1. Field of the Invention
This invention relates to methods of manufacturing semiconductor devices having a porous structure and voids (air-gaps), and particularly relates to methods that involve selectively etching a sacrificial film.
2. Description of the Related Art
In recent years, semiconductor devices have become faster and more highly integrated and resistance-capacitance (RC) coupling delays have become a large factor in signal processing time. RC delays can be decreased by reducing wiring capacitance. One way to do this is to use low dielectric constant materials such as fluorine-doped SiO2, porous SiO2, an organic film or a porous film, etc. However, these materials have not been put to practical use because of problems such as processing difficulty and insufficient heat-resistance, which can increase the complexity of the integration processes and lower device reliability. Although, fluorinated silicon glass (FSG) is in production for 130 nm node technology, but for 90 nm and smaller nodes, low-k dielectrics with k≦3 are desired for manufacturing future semiconductor devices.
It is projected that high volume manufacturing of faster logic and other devices with 45 nm or lower nodes interconnect structures will require extreme low-k, such as k≦2.4.

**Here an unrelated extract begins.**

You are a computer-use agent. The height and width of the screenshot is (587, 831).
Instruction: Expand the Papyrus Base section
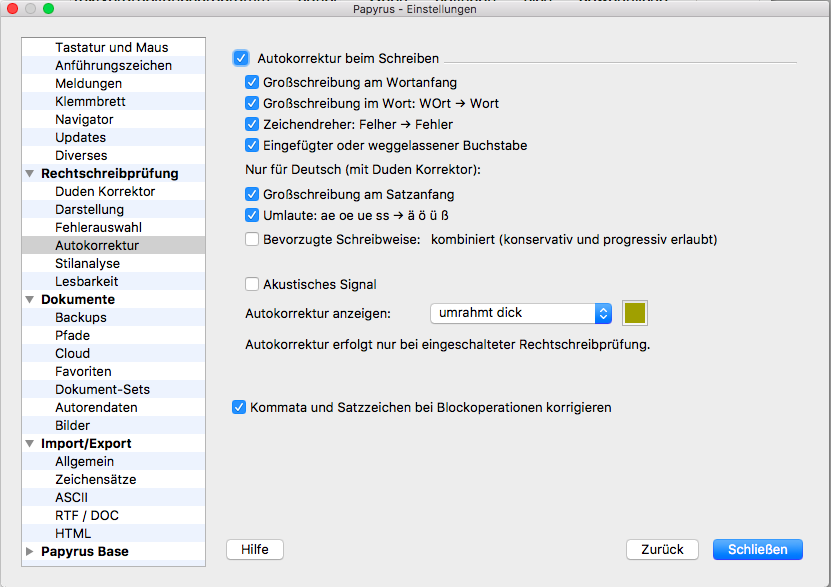[30, 552]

The low-k interlayer dielectrics (ILDs) for 65 nm or lower nodes require not only low k values but also superior mechanical properties, thermal stability, and applicability to integration processes with copper for Dual Damascene structures. These integration processes are disclosed in U.S. Pat. No. 6,440,838 and U.S. Pat. No. 6,440,861, for example. Further, it is preferable to adapt currently available materials, tools, and apparatuses to high volume manufacturing.